Fietsers zijn de goden op aarde. Tenminste, dat vinden ze zelf. Dat betekent dat fietsers altijd voorrang hebben, ook als ze dat niet hebben. Dit zorgt wel eens voor problemen, want voetgangers denken ook dat ze altijd voorrang hebben, ook als dat niet zo is. Maar gelukkig zijn er daar nog die remmen op je fiets voor (gebruik die goed!).

Dan nog een paar willekeurige regels:
– Als je een fiets hebt die mooi is en minder dan twee jaar oud, dan hoor je er dus echt niet bij.
– Zelfs met een extra slot kunnen twee fietsen van je binnen twee weken gestolen worden (zeg ik uit ervaring).
– Een bloemetjesslinger van de Hema aan je stuur is passé.
– Als je bel het niet doet, moet je ‘Tring tring!’ roepen.
– Als je op de fiets stapt, heb je het te koud. Als je na het fietsen er weer vanaf stapt, heb je het veel te warm. Het is nooit goed.
– Je hoort er pas echt bij als je een fietsongeluk hebt gehad (ik hoorde er al vrij snel bij…).

Hopelijk hebben jullie er wat van geleerd. Fiets ze!

I’m singin’ in the rain

httpv://www.youtube.com/watch?v=D1ZYhVpdXbQ

Kijk, het is al stom. Want je moet superdupervroeg op (oké, niet zo superdupervroeg als die mensen uit nog meer the middle of nowhere die vijftien kilometer moeten fietsen, maar toch, je bent een puber, dus je moet wat te klagen hebben). Je hebt vandaag een repetitie wiskunde. En bij gym moet je de piepjestest doen. Wat een *vul hier een scheldwoord in*dag. En alsof het niet erger kan worden, weet je niet wat je aan moet trekken (want je moeder heeft net dat ene shirtje nog niet gewassen, hoe durft ze!).

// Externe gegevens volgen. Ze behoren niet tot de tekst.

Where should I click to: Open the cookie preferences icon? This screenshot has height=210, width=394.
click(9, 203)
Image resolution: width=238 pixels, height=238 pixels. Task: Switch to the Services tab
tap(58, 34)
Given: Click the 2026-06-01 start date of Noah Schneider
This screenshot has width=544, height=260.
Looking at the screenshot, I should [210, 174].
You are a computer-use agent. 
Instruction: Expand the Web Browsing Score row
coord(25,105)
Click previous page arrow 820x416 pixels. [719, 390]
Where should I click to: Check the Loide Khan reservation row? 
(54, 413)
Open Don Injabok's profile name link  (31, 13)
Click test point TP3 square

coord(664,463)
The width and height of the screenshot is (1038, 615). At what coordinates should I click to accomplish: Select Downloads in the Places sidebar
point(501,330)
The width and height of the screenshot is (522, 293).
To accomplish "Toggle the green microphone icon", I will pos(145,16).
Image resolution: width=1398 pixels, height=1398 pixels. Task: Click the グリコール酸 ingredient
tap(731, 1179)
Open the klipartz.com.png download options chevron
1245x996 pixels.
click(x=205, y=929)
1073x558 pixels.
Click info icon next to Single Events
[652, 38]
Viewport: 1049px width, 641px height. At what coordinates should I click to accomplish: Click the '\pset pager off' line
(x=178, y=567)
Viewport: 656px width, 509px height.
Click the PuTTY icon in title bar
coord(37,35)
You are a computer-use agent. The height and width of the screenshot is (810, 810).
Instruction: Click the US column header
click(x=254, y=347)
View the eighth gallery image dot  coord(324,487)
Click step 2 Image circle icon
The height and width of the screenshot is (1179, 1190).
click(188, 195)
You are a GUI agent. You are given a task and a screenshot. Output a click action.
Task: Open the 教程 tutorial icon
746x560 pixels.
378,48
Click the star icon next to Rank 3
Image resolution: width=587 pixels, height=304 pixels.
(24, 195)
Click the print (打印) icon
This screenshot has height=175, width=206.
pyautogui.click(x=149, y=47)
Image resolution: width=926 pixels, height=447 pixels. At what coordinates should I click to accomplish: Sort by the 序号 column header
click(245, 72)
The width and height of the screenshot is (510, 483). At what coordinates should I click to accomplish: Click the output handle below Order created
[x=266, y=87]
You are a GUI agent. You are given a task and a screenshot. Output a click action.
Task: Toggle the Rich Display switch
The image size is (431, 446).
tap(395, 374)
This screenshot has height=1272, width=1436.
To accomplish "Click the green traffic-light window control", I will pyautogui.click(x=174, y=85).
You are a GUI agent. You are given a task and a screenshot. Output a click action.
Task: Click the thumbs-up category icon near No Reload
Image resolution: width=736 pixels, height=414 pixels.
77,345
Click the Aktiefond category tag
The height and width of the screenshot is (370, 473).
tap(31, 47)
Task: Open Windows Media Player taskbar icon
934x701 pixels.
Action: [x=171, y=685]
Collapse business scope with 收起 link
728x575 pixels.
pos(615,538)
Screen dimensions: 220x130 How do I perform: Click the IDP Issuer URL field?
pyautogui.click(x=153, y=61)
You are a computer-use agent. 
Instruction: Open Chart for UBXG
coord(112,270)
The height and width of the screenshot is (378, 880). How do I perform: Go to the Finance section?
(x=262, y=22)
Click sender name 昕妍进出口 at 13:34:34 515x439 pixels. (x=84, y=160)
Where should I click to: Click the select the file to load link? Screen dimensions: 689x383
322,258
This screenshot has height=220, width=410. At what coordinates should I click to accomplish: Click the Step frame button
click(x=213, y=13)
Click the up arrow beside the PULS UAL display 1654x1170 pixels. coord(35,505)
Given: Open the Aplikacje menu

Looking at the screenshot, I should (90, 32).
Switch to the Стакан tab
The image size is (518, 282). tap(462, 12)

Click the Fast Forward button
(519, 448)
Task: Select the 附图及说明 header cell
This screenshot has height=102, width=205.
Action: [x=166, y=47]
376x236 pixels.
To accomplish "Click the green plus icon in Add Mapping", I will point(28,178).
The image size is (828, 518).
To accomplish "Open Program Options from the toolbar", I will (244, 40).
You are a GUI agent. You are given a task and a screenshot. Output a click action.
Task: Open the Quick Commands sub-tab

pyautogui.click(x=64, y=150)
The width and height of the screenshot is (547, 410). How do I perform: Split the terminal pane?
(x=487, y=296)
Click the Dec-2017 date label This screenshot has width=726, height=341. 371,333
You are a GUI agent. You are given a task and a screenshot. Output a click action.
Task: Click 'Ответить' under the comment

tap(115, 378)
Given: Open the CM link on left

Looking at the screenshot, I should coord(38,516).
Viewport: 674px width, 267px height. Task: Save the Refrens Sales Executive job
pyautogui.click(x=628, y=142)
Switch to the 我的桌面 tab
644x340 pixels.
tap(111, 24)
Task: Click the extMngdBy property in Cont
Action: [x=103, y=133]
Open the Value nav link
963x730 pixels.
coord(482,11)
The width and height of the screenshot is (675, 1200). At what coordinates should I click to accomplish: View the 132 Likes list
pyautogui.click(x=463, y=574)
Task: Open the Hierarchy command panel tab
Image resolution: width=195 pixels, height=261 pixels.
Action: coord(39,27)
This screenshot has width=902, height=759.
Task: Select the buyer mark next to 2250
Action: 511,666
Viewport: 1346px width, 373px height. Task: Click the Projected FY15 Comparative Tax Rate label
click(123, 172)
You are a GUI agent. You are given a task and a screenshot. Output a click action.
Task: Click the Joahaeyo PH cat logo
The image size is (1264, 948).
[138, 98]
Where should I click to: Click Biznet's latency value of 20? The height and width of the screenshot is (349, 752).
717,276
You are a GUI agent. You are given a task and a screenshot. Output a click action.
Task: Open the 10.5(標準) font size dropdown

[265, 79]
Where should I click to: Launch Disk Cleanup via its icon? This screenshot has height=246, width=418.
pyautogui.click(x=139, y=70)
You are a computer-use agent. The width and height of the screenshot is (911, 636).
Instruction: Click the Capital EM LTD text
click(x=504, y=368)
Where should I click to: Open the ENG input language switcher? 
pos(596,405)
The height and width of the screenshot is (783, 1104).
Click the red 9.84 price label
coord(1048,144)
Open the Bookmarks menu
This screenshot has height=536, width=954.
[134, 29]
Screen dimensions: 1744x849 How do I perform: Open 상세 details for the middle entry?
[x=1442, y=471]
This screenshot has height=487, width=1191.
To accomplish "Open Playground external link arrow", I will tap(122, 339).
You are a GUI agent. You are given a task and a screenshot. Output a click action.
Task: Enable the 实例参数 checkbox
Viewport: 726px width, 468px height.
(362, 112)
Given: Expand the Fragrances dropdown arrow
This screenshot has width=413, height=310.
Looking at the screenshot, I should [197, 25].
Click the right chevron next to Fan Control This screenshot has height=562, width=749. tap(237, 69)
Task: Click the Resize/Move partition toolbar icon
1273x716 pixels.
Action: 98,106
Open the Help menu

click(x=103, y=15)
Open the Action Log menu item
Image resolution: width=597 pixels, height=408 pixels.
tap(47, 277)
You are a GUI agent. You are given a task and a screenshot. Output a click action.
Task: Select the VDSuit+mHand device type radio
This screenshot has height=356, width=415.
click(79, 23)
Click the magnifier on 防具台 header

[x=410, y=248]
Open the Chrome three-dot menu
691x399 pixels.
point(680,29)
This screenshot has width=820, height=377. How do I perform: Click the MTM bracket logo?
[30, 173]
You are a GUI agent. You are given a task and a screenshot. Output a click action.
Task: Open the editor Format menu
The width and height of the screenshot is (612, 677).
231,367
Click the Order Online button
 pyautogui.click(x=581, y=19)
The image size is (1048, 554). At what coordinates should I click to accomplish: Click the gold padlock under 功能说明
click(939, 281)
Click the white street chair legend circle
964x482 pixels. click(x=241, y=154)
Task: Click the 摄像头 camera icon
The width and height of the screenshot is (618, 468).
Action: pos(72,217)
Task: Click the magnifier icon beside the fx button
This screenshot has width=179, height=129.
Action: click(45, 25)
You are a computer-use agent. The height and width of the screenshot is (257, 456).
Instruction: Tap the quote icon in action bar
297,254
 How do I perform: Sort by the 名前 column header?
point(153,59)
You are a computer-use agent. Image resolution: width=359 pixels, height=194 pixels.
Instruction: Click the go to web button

Maar het kan wel erger. Want het regent.

Uiteindelijk stap je op de fiets (oh neeeeee, ik kom te laat, ik kom echt te laat, mijn haar zat net goed, mijn zadel is nat, stomme regen, bah, bah, bah) en rijd je door de stromende regen naar school. De hele dag plakt je spijkerbroek aan je bovenbenen en met je haar is het ook niet meer goed gekomen.

Maar dan de terugweg. Laten we stellen dat bovenstaande niet gebeurd is, het was ’s ochtends juist een prachtige dag, maar nu je ein-de-lijk uit bent (je hebt de piepjestest overleefd, die repetitie ging eigenlijk wel goed) is het toch gaan regenen. Terwijl je fietst, het is maar tien minuten, word je drijf- en drijfnat. Je bent de hoek nog niet om of je ziet er al uit als een verzopen kat.

En dan kom je thuis. Je gooit je fiets in de schuur, doet de achterdeur open, rent naar boven en trekt die natte spijkerbroek uit. Dat gevoel als je daarna een droge spijkerbroek aantrekt over je droge bovenbenen en hoe lekker warm dat voelt… Zeg nou zelf, dat is toch hartstikke fijn?

Daarom wil ik, nu ik naar Oegstgeest ga verhuizen en weer op de fiets naar de universiteit zal gaan, dit afspreken met de regen: op de heenweg moet je je verstoppen. Maar als je zo graag wil vallen, doe dat dan maar op de terugweg. Ik beloof dat ik niet boos zal worden.